All lines in the data bearing the string "Image" should be identified and copied.

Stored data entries
........
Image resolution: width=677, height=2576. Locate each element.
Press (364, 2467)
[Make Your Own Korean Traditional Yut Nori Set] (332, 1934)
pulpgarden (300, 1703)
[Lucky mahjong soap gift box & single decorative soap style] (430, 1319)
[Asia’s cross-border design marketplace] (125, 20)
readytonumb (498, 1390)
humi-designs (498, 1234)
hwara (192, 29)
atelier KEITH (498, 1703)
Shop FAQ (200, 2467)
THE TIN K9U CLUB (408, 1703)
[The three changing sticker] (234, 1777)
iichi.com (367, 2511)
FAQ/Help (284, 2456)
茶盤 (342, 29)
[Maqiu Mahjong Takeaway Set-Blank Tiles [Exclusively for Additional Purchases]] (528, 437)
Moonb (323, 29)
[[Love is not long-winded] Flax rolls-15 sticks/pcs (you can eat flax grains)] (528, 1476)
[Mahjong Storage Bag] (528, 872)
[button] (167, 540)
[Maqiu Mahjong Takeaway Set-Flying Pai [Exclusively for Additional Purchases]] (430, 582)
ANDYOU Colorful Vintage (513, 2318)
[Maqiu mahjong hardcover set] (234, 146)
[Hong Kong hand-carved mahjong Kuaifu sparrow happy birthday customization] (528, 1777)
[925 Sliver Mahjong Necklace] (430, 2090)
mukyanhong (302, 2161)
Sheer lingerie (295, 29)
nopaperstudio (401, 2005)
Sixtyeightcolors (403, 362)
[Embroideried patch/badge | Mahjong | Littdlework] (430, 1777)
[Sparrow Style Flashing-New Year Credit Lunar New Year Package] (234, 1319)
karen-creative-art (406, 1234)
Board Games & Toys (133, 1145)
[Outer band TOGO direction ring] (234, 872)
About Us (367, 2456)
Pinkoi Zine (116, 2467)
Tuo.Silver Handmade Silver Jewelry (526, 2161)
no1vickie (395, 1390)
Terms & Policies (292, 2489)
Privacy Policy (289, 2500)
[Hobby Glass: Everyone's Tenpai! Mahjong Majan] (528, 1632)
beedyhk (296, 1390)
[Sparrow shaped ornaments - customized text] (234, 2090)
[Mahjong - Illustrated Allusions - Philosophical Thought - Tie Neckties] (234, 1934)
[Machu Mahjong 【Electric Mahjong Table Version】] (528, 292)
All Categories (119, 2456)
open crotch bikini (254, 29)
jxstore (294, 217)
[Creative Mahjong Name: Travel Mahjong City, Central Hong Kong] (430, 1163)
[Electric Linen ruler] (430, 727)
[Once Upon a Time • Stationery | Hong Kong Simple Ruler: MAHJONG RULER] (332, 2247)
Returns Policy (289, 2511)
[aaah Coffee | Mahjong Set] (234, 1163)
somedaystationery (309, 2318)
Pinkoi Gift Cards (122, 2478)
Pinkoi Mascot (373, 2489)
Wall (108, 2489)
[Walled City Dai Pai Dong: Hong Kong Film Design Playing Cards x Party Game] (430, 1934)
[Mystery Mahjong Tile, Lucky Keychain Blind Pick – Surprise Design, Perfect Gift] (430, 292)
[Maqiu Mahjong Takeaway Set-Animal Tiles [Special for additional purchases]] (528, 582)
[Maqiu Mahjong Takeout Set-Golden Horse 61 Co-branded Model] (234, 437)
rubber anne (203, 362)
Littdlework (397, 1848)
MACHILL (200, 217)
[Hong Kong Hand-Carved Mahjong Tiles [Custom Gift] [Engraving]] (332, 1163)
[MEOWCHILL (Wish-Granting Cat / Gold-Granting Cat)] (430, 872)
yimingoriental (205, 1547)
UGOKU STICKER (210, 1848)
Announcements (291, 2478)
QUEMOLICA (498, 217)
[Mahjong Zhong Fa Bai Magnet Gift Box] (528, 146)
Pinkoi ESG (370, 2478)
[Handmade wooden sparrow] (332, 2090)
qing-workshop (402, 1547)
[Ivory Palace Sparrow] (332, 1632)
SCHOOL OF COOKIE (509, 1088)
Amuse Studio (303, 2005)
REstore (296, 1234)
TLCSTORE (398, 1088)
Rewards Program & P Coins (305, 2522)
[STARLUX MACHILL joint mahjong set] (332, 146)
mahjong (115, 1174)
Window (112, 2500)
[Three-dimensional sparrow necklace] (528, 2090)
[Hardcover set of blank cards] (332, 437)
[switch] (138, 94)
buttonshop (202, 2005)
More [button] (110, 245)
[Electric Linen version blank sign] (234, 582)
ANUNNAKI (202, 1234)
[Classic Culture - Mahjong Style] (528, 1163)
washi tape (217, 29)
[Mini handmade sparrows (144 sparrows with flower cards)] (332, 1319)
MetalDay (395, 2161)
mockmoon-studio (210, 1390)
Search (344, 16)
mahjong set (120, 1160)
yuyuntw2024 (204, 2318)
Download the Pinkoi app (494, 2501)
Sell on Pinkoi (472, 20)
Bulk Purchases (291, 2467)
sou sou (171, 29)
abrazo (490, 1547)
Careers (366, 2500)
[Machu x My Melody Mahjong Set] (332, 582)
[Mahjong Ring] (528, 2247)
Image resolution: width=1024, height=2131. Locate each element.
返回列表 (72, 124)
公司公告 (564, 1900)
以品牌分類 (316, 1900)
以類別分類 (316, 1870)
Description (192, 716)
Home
........
> _EXERCISE OUTPUT_
Image resolution: width=677, height=2576. Locate each element.
Image resolution: width=1024, height=2131. Locate each element.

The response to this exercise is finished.